How can I improve the amount of data queried with a partitioned+clustered table?


I have a BigQuery table - day partitioned, and clustered. However, it still uses a lot of data when I run queries over it. How is this possible?


Solution

  • Sometimes no partitions, or weekly/monthly/yearly partitions will work way better than having a daily partitioned table + clustering.

    This because each cluster of data in BigQuery has a minimum size. If each day of data in a daily partitioned table has less than that amount of data, you won't see any benefits at all from clustering your table.

    For example, let's create a table with 30+ years of weather. I will partition this table by month (to fit multiple years into one table):

    CREATE TABLE `temp.gsod_partitioned`
    PARTITION BY date_month
    CLUSTER BY name
    AS 
    SELECT *, DATE_TRUNC(date, MONTH) date_month
    FROM `fh-bigquery.weather_gsod.all` 
    

    Now, let's run a query over it - using the clustering field name:

    SELECT name, state, ARRAY_AGG(STRUCT(date,temp) ORDER BY temp DESC LIMIT 5) top_hot, MAX(date) active_until
    FROM `temp.gsod_partitioned`
    WHERE name LIKE 'SAN FRANC%'
    AND date > '1980-01-01'
    GROUP BY 1,2
    ORDER BY active_until DESC 
    # (2.3 sec elapsed, 3.1 GB processed)
    

    Now, let's do this over an identical table - partitioned by a fake date (so no partitioning really), and clustered by the same column:

    SELECT name, state, ARRAY_AGG(STRUCT(date,temp) ORDER BY temp DESC LIMIT 5) top_hot, MAX(date) active_until
    FROM `fh-bigquery.weather_gsod.all` 
    WHERE name LIKE 'SAN FRANC%'
    AND date > '1980-01-01'
    GROUP BY 1,2
    ORDER BY active_until DESC
    # (1.5 sec elapsed, 62.8 MB processed)
    

    Only 62.8 MB of data (vs 3.1GB) were processed!

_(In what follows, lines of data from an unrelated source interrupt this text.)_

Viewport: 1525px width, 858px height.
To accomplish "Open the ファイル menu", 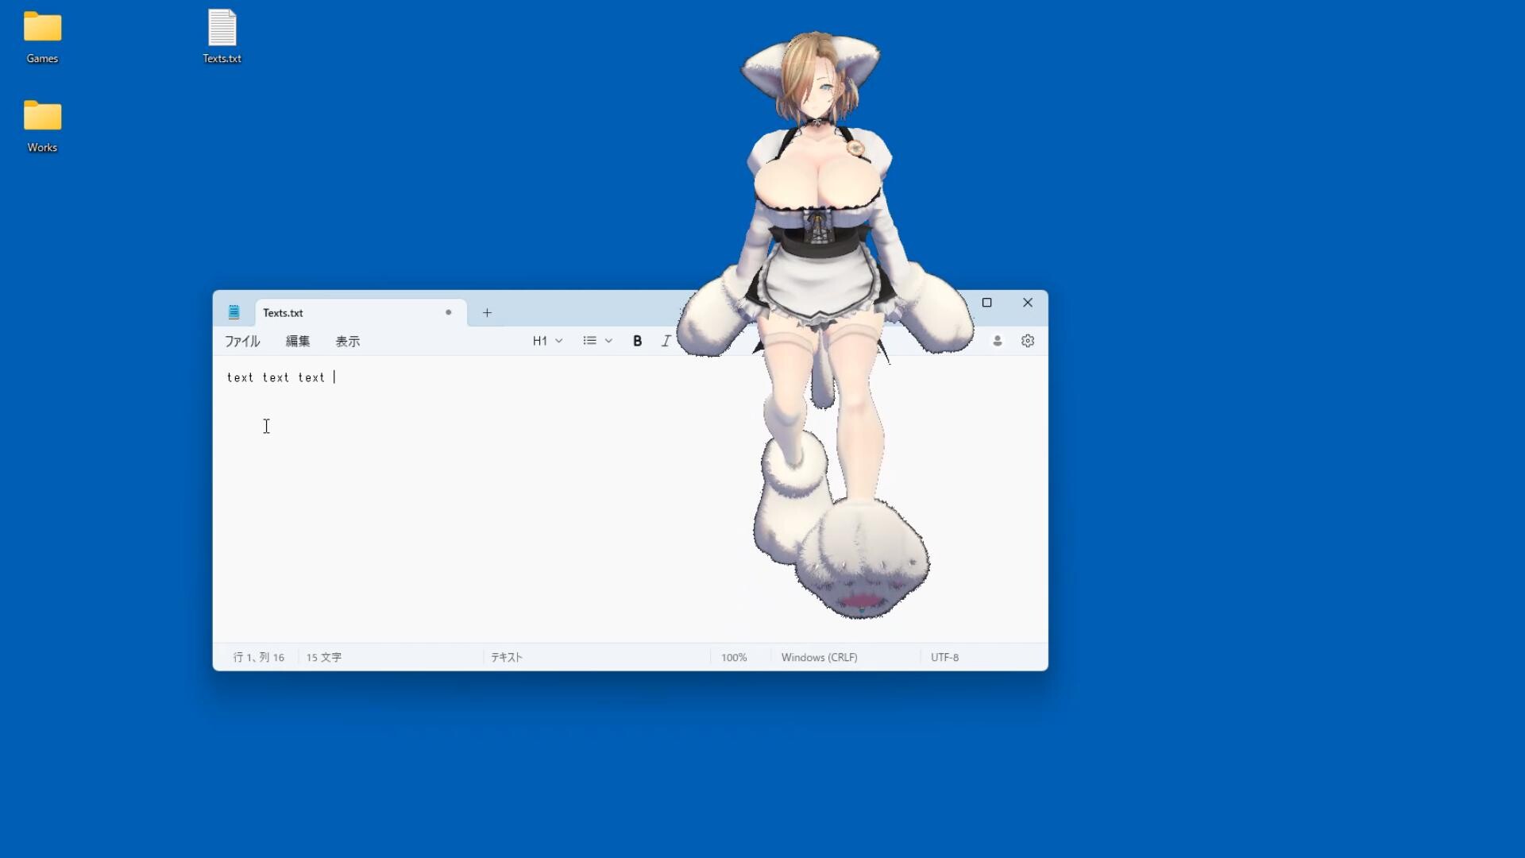I will pyautogui.click(x=241, y=341).
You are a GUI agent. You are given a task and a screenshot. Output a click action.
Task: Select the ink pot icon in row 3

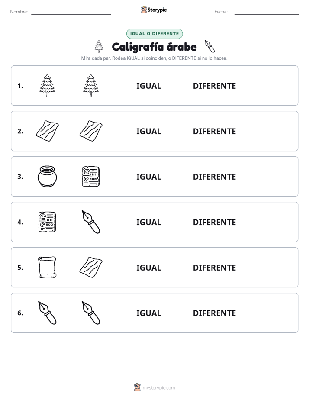47,176
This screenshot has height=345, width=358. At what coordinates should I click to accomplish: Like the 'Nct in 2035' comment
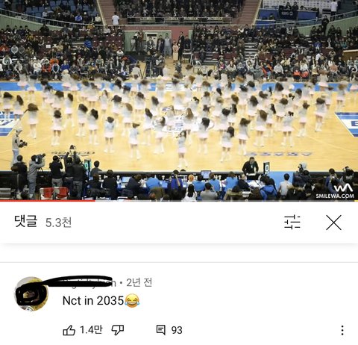(69, 330)
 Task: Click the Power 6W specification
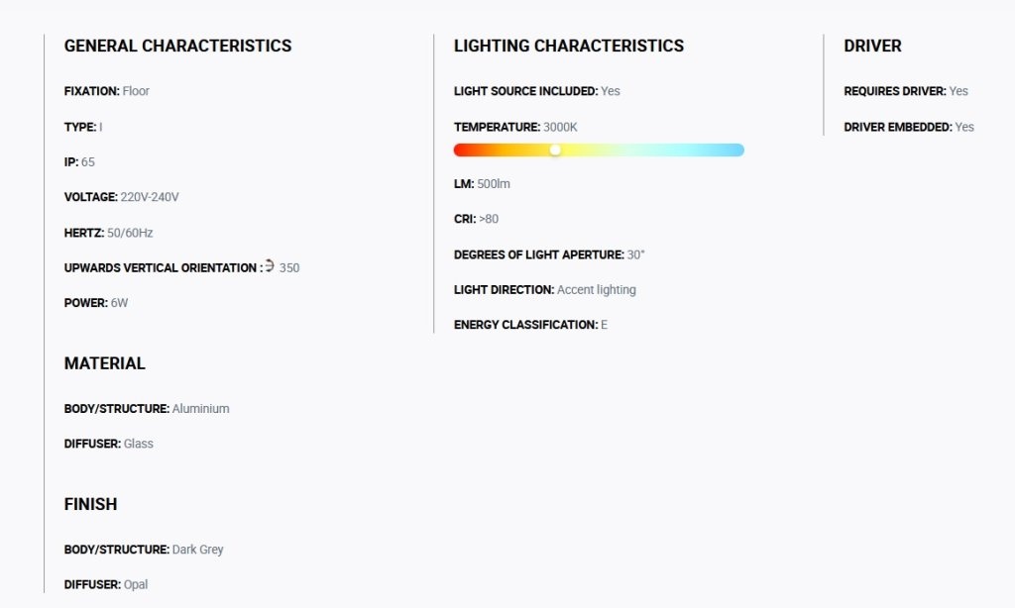(x=96, y=303)
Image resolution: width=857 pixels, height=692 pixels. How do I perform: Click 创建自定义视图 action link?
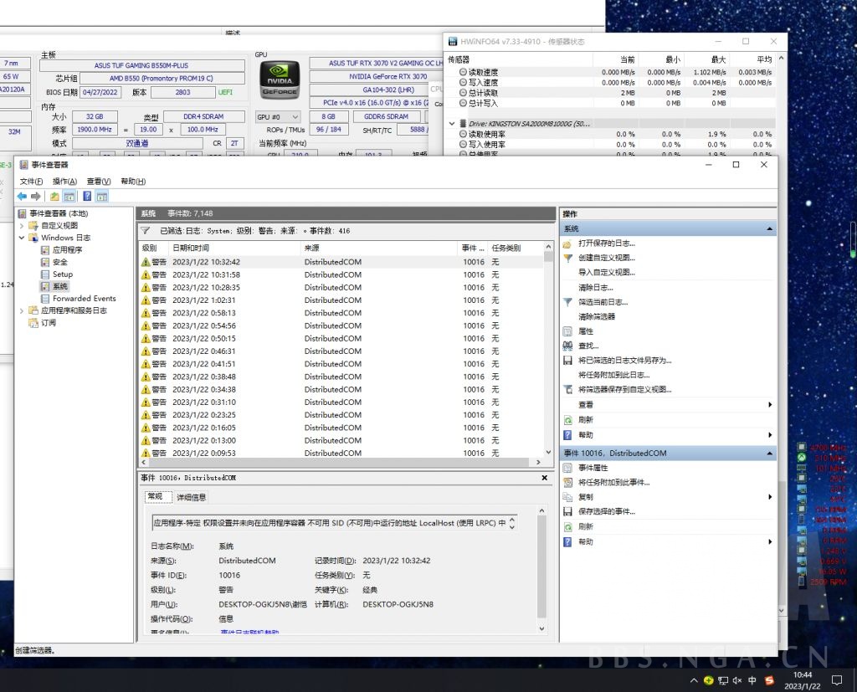[x=607, y=258]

    This because clustering without partitions is much more efficient on tables that don't have a lot of GB per day.

    Bonus: Clustered by geo:

    SELECT name, state, ARRAY_AGG(STRUCT(date,temp) ORDER BY temp DESC LIMIT 5) top_hot, MAX(date) active_until  
    FROM `fh-bigquery.weather_gsod.all_geoclustered`  
    WHERE date > '1980-01-01'
    AND ST_DISTANCE(point_gis, ST_GEOGPOINT(-122.465, 37.807)) < 40000
    GROUP BY 1,2
    ORDER BY ST_DISTANCE(ANY_VALUE(point_gis), ST_GEOGPOINT(-122.465, 37.807))
    # (2.1 sec elapsed, 100.7 MB processed)